Task item → Exactly the lines from the one containing "Enable the Short Link checkbox" through the final line of the listing are to be retyped, and nothing more.

Data records →
::::::
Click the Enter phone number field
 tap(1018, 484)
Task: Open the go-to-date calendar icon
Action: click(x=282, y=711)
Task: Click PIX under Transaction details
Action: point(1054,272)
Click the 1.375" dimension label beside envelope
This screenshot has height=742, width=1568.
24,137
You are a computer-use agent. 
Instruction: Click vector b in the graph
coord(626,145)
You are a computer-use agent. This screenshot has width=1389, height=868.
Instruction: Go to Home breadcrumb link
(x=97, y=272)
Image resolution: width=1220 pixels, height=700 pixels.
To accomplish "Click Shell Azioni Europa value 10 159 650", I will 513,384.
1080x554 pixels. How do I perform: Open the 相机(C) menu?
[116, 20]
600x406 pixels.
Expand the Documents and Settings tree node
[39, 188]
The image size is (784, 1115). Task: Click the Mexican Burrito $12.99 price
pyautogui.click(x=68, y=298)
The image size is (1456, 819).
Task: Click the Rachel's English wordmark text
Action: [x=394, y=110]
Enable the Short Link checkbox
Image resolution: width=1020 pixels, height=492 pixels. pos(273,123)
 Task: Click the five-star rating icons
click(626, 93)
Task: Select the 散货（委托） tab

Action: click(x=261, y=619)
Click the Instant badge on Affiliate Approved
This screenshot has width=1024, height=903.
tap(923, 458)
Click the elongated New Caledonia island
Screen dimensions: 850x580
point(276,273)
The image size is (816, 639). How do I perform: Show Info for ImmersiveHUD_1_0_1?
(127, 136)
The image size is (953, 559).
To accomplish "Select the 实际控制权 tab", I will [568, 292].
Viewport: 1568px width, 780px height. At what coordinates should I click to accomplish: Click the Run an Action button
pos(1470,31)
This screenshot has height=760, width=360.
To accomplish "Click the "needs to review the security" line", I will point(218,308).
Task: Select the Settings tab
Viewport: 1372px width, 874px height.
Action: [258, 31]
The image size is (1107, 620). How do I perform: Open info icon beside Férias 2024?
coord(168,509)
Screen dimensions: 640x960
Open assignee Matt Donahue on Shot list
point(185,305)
::::::
Result →
Enable the Short Link checkbox
Image resolution: width=1020 pixels, height=492 pixels. pos(273,123)
 Task: Click the five-star rating icons
click(626, 93)
Task: Select the 散货（委托） tab

Action: click(x=261, y=619)
Click the Instant badge on Affiliate Approved
This screenshot has width=1024, height=903.
tap(923, 458)
Click the elongated New Caledonia island
Screen dimensions: 850x580
point(276,273)
The image size is (816, 639). How do I perform: Show Info for ImmersiveHUD_1_0_1?
(127, 136)
The image size is (953, 559).
To accomplish "Select the 实际控制权 tab", I will [568, 292].
Viewport: 1568px width, 780px height. At what coordinates should I click to accomplish: Click the Run an Action button
pos(1470,31)
This screenshot has height=760, width=360.
To accomplish "Click the "needs to review the security" line", I will point(218,308).
Task: Select the Settings tab
Viewport: 1372px width, 874px height.
Action: [258, 31]
The image size is (1107, 620). How do I perform: Open info icon beside Férias 2024?
coord(168,509)
Screen dimensions: 640x960
Open assignee Matt Donahue on Shot list
point(185,305)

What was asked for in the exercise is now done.